Scopus, Dimensions and Web of Science are introducing conversational AI search

ChatGPT-like AIs are coming to major science search engines

AI chatbots such as ChatGPT are being linked with scientific databases to create conversational search experiences.Credit: Gabby Jones/Bloomberg via Getty

The conversational AI-powered chatbots that have come to Internet search engines, such as Google’s Bard and Microsoft’s Bing, look increasingly set to change scientific search too. On 1 August, Dutch publishing giant Elsevier released a ChatGPT-powered AI interface for some users of its Scopus database, while British firm Digital Science announced a closed trial of an AI large language model (LLM) assistant for its Dimensions database. Meanwhile, US firm Clarivate says it’s also working on bringing LLMs to its Web of Science database.

LLMs for scientific search aren’t new: start-up firms such as Elicit, Scite, and Consensus already have such AI systems, which rely on free science databases to help summarize a field’s findings or identify top studies. But firms who own large proprietary databases of scientific abstracts and references are now joining the AI rush.

Elsevier’s chatbot, called Scopus AI and launched as a pilot, is intended as a light, playful tool to help researchers quickly get summaries of research topics they’re unfamiliar with, says Maxim Khan, an Elsevier executive in London who oversaw the tool’s development. In response to a natural-language question, the bot uses a version of the LLM GPT-3.5 to return a fluent summary paragraph about a research topic, together with cited references, and further questions to explore.

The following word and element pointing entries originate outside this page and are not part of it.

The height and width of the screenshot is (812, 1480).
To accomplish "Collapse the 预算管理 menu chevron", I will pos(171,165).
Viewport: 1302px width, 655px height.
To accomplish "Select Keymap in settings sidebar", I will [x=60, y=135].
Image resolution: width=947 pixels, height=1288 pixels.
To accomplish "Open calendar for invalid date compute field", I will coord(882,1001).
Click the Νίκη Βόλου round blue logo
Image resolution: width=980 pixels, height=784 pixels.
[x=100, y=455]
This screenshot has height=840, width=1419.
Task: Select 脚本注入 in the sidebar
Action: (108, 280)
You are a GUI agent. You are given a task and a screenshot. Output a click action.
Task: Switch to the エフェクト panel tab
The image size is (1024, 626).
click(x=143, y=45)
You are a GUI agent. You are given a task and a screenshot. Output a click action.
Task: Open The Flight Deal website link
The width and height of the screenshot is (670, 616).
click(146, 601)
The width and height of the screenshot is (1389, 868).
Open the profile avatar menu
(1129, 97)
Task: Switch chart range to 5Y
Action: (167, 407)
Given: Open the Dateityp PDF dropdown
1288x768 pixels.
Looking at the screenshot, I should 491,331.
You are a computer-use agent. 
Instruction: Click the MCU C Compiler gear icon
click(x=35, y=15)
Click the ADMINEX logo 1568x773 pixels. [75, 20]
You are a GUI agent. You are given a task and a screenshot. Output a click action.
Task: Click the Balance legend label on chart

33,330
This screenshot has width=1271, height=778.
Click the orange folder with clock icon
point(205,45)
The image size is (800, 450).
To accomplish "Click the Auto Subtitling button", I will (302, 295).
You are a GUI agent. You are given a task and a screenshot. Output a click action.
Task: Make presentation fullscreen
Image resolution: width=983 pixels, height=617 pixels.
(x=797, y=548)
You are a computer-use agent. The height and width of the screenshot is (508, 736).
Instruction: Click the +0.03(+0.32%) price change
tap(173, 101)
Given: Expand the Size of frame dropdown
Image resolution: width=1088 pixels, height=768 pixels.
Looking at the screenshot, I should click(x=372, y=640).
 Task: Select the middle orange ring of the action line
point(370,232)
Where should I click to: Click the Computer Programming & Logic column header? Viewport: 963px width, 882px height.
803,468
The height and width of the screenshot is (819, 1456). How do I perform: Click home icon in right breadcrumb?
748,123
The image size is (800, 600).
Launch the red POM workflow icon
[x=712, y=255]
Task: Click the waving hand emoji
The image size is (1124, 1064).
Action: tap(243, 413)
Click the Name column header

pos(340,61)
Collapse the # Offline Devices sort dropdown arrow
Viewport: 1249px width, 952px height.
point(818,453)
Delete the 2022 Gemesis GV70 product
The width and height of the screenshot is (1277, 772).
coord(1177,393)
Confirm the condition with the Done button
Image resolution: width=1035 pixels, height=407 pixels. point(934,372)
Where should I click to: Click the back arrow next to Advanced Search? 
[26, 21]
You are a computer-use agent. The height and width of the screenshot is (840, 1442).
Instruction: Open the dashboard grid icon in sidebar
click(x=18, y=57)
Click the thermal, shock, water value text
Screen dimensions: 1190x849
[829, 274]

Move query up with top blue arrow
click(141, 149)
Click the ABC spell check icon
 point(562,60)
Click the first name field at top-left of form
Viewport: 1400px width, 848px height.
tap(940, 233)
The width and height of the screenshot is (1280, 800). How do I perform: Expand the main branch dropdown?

In response to a text-based question, Scopus AI returns a fluent summary of a research topic as well as relevant references.Credit: Scopus AI

A concern about LLMs for search — especially scientific search — is that they are unreliable. LLMs don’t understand the text they produce; they work simply by spitting out words that are stylistically plausible. Their output can contain factual errors and biases and, as academics have quickly found, can make up non-existent references.

The Scopus AI is therefore constrained: it has been prompted to generate its answer only by reference to five or ten research abstracts. The AI doesn’t find those abstracts itself: rather, after the user has typed in a query, a conventional search engine returns them as relevant to a question, explains Khan.

Fake facts

Many other AI search engine systems adopt a similar strategy, notes Aaron Tay, a librarian at Singapore Management University who follows AI search tools. This is sometimes termed retrieval-augmented generation, because the LLM is limited to summarizing relevant information that another search engine retrieves. “The LLM can still occasionally hallucinate or make things up,” says Tay, pointing to research on Internet search AI chatbots, such as Bing and Perplexity, that use a similar technique.

Elsevier has limited its AI product to search only for articles published since 2018, so as to pick up recent papers, and has instructed its chatbot to appropriately cite the returned abstracts in its reply, to avoid unsafe or malicious queries, and to state if there’s no relevant information in the abstracts it receives. This can’t avoid mistakes, but minimizes them. Elsevier has also cut down the unpredictability of its AI by picking a low setting for the bot’s ‘temperature’ — a measure of how often it chooses to deviate from the most plausible words in its response.

Might users simply copy and paste the bot’s paragraphs into their own papers, effectively plagiarizing the tool? That’s a possibility, says Khan. Elsevier has so far tackled this with guidance that asks researchers to use the summaries responsibly, he says. Khan points out that funders and publishers have issued similar guidance, asking for transparent disclosure if LLMs are used in, for instance, writing papers or conducting peer reviews, or in some cases stating that LLMs shouldn’t be used at all.

For the moment, the tool is being rolled out only to around 15,000 users, a subset of Scopus subscribers, with other researchers invited to contact Elsevier if they want to try it. The firm says it expects a full launch in early 2024.

Full-text analysis

Also on 1 August, Digital Science announced that it was introducing an AI assistant for its large Dimensions scientific database, at the moment only for selected beta testers. Rather as with Scopus AI, after a user types in their question, a search engine first retrieves relevant articles, and an Open AI GPT model then generates a summary paragraph around the top-ranked abstracts that have been retrieved.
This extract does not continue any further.